La France fait office de pionnière en Europe, avec un premier retour hautement symbolique de 26 trésors d'Abomey au Bénin et du sabre d'El Hadj Omar au Sénégal en 2020. Mais il aura ensuite fallu attendre cinq ans, pour qu'un « tambour parleur » confisqué à la Côte d'Ivoire depuis 1916, le « Djidji Ayokwe », soit restitué en ce début d'année.

Le principe d'inaliénabilité des collections publiques, qui oblige à passer par des lois spécifiques, au compte-goutte, dans un agenda parlementaire surchargé et ébranlé par l'instabilité politique née de la dissolution, est à l'origine de cette loi-cadre « attendue en France et dans le monde », pour « organiser les restitutions à venir et gagner en efficacité », a défendu la ministre de la Culture Catherine Pégard, lors de son audition en commission mercredi.

Le projet de loi ne vise que les biens ayant été acquis entre 1815 et 1972, soit entre le début du second empire colonial français et l'entrée en vigueur d'une convention de l'Unesco fixant un régime de restitution dans le droit international.

Ce qu'il faut retenir

  • La loi-cadre sur la restitution des objets pillés pendant la colonisation est examinée lundi à l'Assemblée nationale.
  • La France fait office de pionnière en Europe dans le domaine de la restitution des biens culturels.
  • Le projet de loi ne vise que les biens ayant été acquis entre 1815 et 1972.

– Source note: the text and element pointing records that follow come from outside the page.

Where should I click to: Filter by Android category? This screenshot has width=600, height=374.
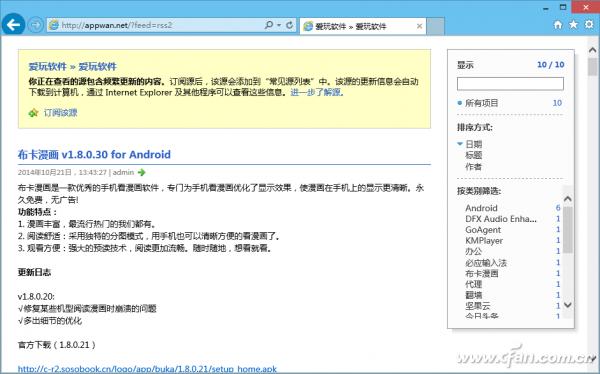pos(481,208)
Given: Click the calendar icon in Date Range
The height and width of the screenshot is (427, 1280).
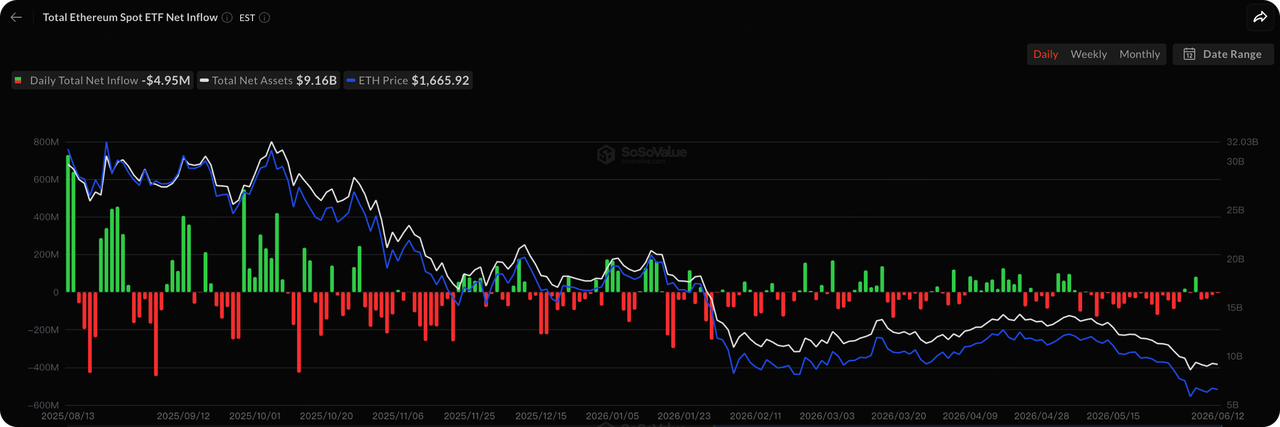Looking at the screenshot, I should point(1189,54).
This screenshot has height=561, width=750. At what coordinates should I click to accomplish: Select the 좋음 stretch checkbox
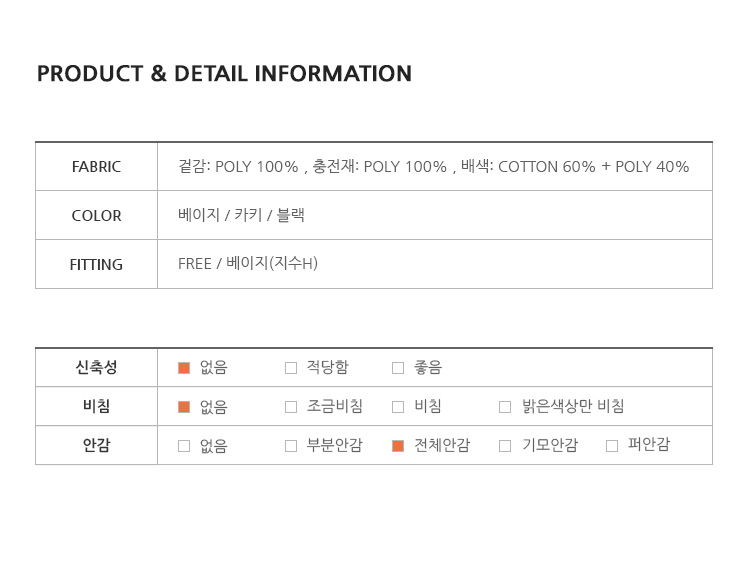pos(398,367)
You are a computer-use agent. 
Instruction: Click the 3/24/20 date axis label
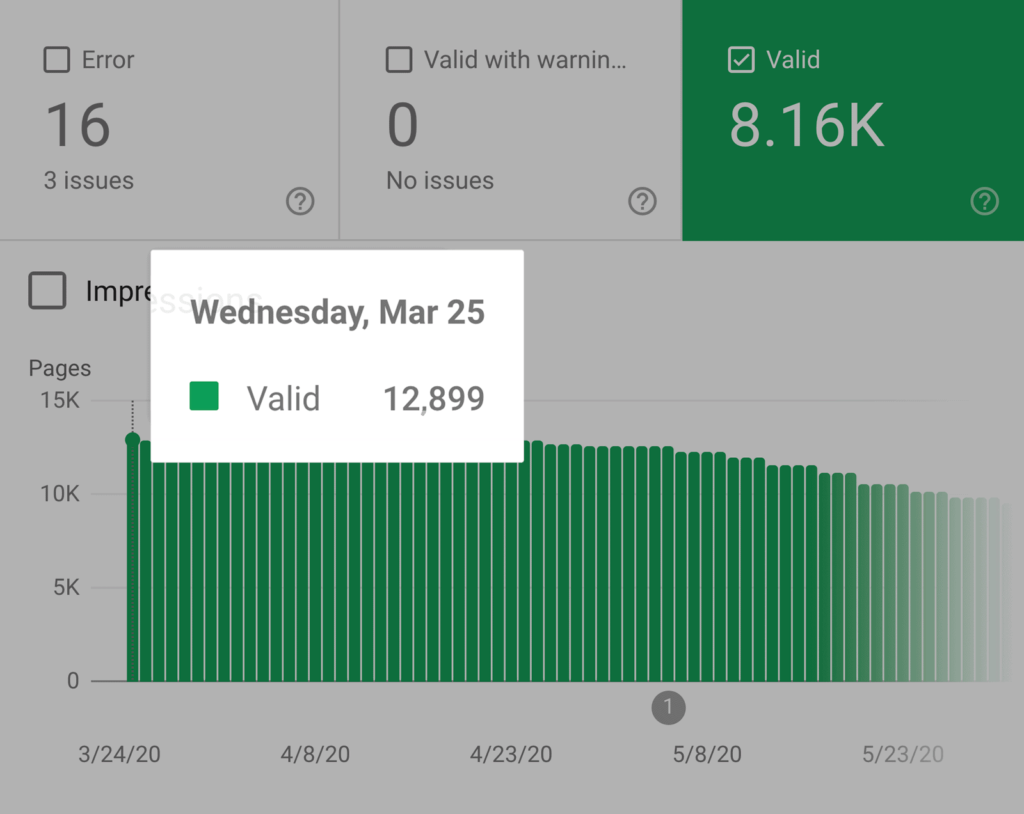click(119, 754)
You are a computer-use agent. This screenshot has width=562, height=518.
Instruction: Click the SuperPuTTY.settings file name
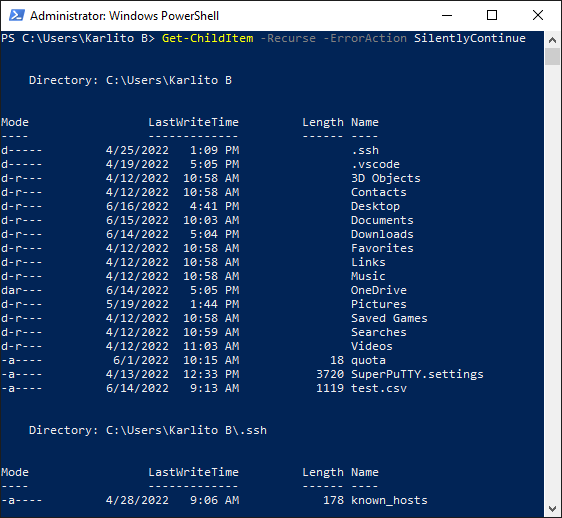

Les demandes de restitution ne sont pas nouvelles, les premières remontent au lendemain des indépendances et se multiplient dans les années 70 sous l'impulsion de l'Unesco. Mais elles se heurtent à la résistance des grands musées occidentaux, et sont reléguées au second plan avant d'être portées à nouveau avec force au début des années 2010.

La France insoumise plaide ainsi pour étendre les bornes et les critères retenus, déplorant par exemple que le Codex Borbonicus, un trésor gardé au Palais Bourbon réclamé par le Mexique, n'entre pas dans son champ d'application.

La ministre de la Culture Catherine Pégard a précisé que le gouvernement juge le risque d'inconstitutionnalité limité. Cette loi vient compléter un triptyque législatif, après deux lois-cadres adoptées en 2023, la première visant les biens spoliés par les nazis, la seconde les restes humains.

Et maintenant ?

La loi-cadre sur la restitution des objets pillés pendant la colonisation devrait être votée lundi à l'Assemblée nationale. La ministre de la Culture Catherine Pégard a précisé que le gouvernement juge le risque d'inconstitutionnalité limité.

La loi-cadre sur la restitution des objets pillés pendant la colonisation devrait être un pas important vers la réparation de l'histoire coloniale. Mais il faudra attendre les prochaines échéances pour voir comment cela se déroulera.